La metropoli è deserta, in gran parte rassegnata a non uscire da casa. Nel fine settimana dovrebbe scadere la prima quarantena imposta a dieci Comuni della "bassa" lodigiana: c'è chi vorrebbe riaprire le fabbriche, ma revocare la "trincea" sembra impossibile. E quello che dice il sindaco di Bergamo, Giorgio Gori "In questa situazione io rispetto le decisioni, obbedisco e non faccio polemiche. Attendo le decisioni del Governo" - è un po' l'idea generale di ogni primo cittadino.

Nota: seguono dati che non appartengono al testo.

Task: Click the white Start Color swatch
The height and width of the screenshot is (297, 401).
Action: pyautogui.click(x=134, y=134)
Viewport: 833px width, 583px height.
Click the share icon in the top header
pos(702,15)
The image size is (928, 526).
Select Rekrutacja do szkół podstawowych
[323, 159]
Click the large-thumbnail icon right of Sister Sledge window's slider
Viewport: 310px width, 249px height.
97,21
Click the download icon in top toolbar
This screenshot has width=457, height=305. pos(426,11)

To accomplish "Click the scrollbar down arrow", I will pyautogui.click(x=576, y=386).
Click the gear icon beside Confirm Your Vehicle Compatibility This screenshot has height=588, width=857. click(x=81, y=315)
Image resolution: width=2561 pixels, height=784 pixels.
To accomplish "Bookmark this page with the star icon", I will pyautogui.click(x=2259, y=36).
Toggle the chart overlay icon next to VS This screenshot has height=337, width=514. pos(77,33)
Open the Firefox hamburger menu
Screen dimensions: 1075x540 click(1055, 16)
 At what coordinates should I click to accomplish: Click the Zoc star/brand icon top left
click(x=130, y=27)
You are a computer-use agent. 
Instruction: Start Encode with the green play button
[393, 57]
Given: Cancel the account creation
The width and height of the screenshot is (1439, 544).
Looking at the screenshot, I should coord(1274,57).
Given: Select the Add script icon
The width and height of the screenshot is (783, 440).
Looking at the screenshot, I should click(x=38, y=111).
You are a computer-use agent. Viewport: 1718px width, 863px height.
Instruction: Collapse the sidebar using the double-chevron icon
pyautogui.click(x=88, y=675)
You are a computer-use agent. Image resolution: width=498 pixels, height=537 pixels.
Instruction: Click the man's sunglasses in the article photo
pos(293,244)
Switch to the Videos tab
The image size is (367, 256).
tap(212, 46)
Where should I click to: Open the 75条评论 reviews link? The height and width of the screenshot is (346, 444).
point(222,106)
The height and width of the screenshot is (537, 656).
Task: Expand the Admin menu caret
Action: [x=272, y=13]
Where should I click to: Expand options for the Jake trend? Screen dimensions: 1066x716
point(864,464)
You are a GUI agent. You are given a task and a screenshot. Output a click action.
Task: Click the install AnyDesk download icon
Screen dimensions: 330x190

Nessuno ignora che a imporre ulteriori restrizioni in Lombardia è la legge dei numeri. A ieri sera i casi erano 2.612 (su 13.556 tamponi effettuati), anche se ormai vengono sottoposti al test solo i pazienti sintomatici. Negli ospedali regionali, i malati ricoverati sono 1.931, 453 in più rispetto a giovedì. A questi, si devono poi aggiungere i 309 pazienti ricoverati in terapia intensiva.

 

Il sistema sanitario per ora regge, ma si è deciso ieri di cambiare drasticamente la strategia. Tutti gli ospedali si devono occupare dei malati di coronavirus, restando alcuni poli dedicati alle emergenze non rinviabili, dai parti alla cardiologia, fino all'oncologia. Anche i privati stanno collaborando con la sanità pubblica. Il dato della Rianimazione è cruciale: se una settimana i posti occupati erano 104, oggi sono triplicati. In aumento anche i decessi: 135 in Lombardia, 37 in più sempre nell'arco di sole 24 ore. "Stiamo aspettando le riflessioni che sta facendo il governo - osserva Gallera - speriamo che siano abbastanza celeri". Si attende infatti solo la firma del premier Conte sul nuovo decreto, probabilmente oggi, per capire quanta parte della Lombardia andrà in quarantena. La vita in queste zone dovrà svolgersi secondo le norme dal decreto ministeriale del 1 marzo scorso: divieto di accesso e allontanamento dal territorio, sospensione di manifestazioni ed eventi di carattere culturale sportivo o religioso, chiusura degli uffici pubblici e dei negozi, salvo quelli essenziali.